If you expand the right hand side of what you wish to show and multiply this final line all the way out, you will see the connection. Factoring at the end will not help you. For a formal proof just work your way down one side and back up the other.

Answer 2

Observe that $$\sum\limits_{j=1}^{n} j^2 = \frac {1} {6} n(n+1) (2n+1)$$ and $$\sum\limits_{j=1}^{n} j = \frac {n(n+1)} {2}.$$

EDIT $:$

To prove the first sum consider the equality $(t+1)^3 - t^3 = 3t^2 + 3t +1.$ Take $t=1,2, \cdots, n.$ Then we get by summing the equality for $t=1,2, \cdots,n$ $$3\sum\limits_{t=1}^{n} t^2 = \sum\limits_{t=1}^{n} ((t+1)^3 - t^3) - 3 \left ( \sum\limits_{t=1}^{n} t \right ) - n.$$

Can you proceed now?

What is $\sum\limits_{t=1}^{n} ((t+1)^3 - t^3)$?

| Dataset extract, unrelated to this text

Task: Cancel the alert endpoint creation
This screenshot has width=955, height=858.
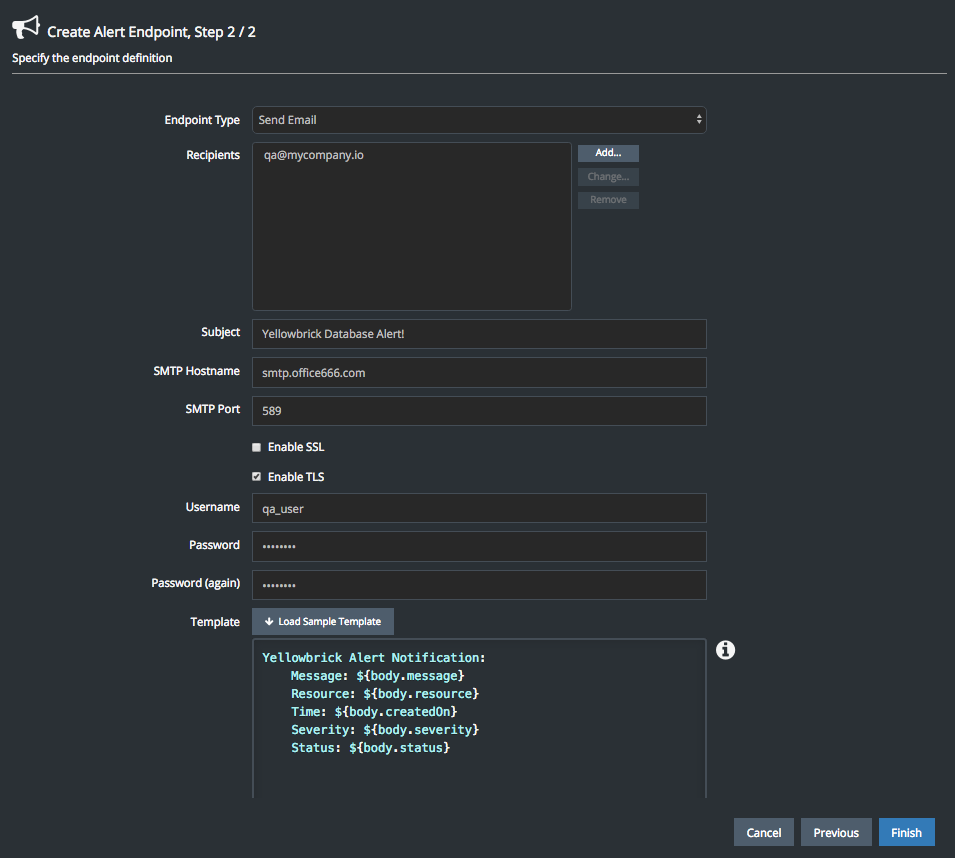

Observe that $\sum\limits_{t=1}^{n} ((t+1)^3 - t^3) = (n+1)^3 -1.$ Also you know that $\sum\limits_{t=1}^{n} t = \frac {n(n+1)} {2}.$ Now you should plug all these things to get the required answer.

So $$\sum\limits_{t=1}^{n}t^2 = \frac 1 3 \left ((n+1)^3 - 1 - \frac {3n(n+1)} {2} - n \right ).$$

I leave the further simplifications to you.